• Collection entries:
━━━━

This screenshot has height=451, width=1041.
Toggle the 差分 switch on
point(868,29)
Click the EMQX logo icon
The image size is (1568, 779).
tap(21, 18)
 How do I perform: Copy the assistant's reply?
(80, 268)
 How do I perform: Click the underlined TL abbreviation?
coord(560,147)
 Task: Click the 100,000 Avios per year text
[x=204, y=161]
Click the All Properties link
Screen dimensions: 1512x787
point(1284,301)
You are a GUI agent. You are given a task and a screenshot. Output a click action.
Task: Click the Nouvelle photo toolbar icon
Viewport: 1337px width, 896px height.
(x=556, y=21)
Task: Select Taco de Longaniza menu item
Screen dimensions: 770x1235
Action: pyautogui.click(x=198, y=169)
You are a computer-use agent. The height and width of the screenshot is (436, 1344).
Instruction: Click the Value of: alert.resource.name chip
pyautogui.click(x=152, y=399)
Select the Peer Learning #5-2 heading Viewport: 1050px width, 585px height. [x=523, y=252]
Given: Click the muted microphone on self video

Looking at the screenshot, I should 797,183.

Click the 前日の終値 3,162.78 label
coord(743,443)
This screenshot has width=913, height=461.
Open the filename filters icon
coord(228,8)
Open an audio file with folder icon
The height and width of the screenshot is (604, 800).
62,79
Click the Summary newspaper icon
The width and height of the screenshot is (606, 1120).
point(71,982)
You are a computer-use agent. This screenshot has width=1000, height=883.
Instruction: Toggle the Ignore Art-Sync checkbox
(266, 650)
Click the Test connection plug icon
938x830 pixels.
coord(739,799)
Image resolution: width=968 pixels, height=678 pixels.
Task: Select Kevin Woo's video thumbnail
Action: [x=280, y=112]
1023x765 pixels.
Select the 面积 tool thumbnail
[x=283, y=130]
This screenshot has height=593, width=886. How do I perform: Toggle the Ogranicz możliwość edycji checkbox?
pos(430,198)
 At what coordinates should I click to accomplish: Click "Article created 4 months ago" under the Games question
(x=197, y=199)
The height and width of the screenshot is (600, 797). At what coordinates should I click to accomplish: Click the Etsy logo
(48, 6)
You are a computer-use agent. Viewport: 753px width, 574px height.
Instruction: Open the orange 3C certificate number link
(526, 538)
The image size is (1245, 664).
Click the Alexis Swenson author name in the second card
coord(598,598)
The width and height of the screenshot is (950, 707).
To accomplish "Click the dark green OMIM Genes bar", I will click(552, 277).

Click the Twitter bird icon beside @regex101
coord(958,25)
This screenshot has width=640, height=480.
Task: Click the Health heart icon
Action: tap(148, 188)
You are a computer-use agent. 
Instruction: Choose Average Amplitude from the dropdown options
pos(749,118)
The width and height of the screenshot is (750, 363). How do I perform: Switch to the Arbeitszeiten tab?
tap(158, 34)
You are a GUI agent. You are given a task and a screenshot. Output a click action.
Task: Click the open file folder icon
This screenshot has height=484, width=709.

━━━━

• What is needed: Each line above with the string "agent" should be reported in full.

• Output below:
You are a GUI agent. You are given a task and a screenshot. Output a click action.
You are a computer-use agent. The height and width of the screenshot is (436, 1344).
You are a computer-use agent. This screenshot has width=1000, height=883.
You are a computer-use agent. Viewport: 753px width, 574px height.
You are a computer-use agent. 
You are a GUI agent. You are given a task and a screenshot. Output a click action.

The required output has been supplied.